My guess is that algorithms -- which account for some 50% of trading volume -- are driving a shift in capital out of tech stocks.

2. Trade War and Tariffs

Fund managers seem spooked by trade war and tariffs -- indeed Jared Woodard, global investment strategist at Bank of America Merrill Lynch told the Wall Street Journal that investors were surprised that the “The tech sector, especially in the U.S. is more exposed to political and regulatory risk than a lot of investors were prepared for."

The November BAML Fund Managers survey revealed the largest drop in allocation to tech in October since the financial crisis -- likely to cause more pain for investors. As Woodard told the Journal, “The trade conflict is a tech arms race and something not likely to be resolved in any major way in the near term. We suggest more pain for financial markets is likely."

3. Corporate debt

Compared to the Bush-era financial crisis, the locus of institutional debt has shifted. According to the Wall Street Journal, in 2005 nonfinancial corporate debt was relatively small -- at the lowest relative to GDP since 1993. Mainly banks and the financial sector were overleveraged.

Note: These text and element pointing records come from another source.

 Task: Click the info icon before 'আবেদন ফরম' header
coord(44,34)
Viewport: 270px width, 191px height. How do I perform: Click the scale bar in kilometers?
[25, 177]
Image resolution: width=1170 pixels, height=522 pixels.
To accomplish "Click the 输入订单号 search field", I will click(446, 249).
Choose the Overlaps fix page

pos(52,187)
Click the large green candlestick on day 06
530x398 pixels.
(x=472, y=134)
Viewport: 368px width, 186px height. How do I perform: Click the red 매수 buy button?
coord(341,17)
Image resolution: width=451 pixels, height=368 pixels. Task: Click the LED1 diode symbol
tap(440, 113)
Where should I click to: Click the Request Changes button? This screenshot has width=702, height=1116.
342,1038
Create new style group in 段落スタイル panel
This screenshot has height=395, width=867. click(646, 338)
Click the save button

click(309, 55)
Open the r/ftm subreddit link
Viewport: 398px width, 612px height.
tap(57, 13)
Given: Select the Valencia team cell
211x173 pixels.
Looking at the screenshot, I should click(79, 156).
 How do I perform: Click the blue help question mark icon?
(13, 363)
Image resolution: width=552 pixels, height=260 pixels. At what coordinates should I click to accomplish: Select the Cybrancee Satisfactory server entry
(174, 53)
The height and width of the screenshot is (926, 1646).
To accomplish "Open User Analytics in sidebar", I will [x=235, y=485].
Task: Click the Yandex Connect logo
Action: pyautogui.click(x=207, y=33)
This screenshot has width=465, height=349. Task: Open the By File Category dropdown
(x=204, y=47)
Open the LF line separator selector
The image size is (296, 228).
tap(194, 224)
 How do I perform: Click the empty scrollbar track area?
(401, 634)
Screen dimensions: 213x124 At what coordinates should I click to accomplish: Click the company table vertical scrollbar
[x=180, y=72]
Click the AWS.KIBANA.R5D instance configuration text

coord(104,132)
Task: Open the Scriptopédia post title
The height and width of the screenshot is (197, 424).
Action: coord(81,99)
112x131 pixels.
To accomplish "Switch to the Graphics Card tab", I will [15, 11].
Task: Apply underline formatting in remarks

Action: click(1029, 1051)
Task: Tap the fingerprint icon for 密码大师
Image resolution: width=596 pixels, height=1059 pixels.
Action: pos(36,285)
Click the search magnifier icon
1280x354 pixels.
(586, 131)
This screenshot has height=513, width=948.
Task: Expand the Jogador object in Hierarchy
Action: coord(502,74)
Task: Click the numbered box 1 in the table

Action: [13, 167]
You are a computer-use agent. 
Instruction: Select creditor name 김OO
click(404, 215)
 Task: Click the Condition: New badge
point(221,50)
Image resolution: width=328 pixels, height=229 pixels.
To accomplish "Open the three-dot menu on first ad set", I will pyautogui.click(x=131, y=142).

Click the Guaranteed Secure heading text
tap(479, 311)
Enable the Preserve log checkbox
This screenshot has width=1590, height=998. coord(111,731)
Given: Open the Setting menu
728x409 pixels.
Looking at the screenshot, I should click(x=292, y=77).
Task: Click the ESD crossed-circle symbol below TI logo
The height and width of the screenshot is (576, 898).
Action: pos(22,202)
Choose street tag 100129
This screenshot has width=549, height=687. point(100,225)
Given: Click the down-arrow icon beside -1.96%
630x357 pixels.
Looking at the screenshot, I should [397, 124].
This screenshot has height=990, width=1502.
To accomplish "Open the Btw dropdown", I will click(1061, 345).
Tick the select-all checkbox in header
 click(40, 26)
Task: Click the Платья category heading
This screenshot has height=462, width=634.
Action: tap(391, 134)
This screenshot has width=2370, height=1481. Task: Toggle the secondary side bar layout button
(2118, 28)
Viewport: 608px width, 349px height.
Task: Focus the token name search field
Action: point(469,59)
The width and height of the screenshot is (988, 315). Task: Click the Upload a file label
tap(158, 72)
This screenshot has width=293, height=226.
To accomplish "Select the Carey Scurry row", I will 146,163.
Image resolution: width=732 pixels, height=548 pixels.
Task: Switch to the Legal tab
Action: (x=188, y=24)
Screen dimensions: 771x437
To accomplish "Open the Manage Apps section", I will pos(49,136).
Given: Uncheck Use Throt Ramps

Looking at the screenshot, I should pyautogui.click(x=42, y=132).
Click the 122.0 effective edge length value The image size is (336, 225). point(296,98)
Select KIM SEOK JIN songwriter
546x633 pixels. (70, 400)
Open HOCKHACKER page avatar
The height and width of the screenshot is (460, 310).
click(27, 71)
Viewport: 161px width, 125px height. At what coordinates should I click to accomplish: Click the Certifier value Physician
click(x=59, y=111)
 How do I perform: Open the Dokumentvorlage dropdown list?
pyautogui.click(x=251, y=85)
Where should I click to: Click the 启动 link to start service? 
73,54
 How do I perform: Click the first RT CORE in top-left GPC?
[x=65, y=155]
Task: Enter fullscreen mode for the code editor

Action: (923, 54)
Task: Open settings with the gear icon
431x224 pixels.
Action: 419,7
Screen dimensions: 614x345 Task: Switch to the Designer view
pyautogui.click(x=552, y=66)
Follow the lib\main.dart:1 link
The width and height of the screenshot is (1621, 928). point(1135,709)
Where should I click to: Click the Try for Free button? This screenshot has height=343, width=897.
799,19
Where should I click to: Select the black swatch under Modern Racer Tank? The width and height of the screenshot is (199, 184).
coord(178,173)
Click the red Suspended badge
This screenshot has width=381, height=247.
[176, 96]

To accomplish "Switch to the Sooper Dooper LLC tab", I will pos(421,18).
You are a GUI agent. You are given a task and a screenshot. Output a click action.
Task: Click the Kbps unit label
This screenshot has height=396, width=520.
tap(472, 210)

Today, banks have solid liquidity buffers while "nonfinancial companies have been on a borrowing spree fueled by cheap money," according to the Journal. Indeed corporate debt stood at a record 45.5% of GDP, surpassing a level it last reached in 2008 as the economy was entering a recession, according to Moody’s Investors Service.

This brings us to GE -- which at $122 billion in debt is the biggest corporate borrower. If GE debt -- which remains three rating notches above junk -- gets downgraded, the effect on the overall financial markets could be particularly harsh, according to the Journal.

And GE's decision not to provide financial guidance earlier this month is doing nothing to alleviate fears of such a downgrade.

4. Lowered earnings growth

Rapid earnings growth makes stocks attractive. So when earnings are expected to grow more slowly, stocks ought to adjust downward.

Indeed earnings are expected to slow down. For all of 2018, analysts expect the S&P 500 to report 23.2% earnings growth according to Yardeni Research. Sadly, growth is expected to decelerate to 9% in 2019.

Given the reverse wealth effect, the uncertainty regarding the trade war, and the risk in the corporate debt market, that 2019 earnings growth rate sounds optimistic to me.

If GE debt gets downgraded, look out below. And should Warren Buffett strike a deal with GE, that could mark a buying opportunity.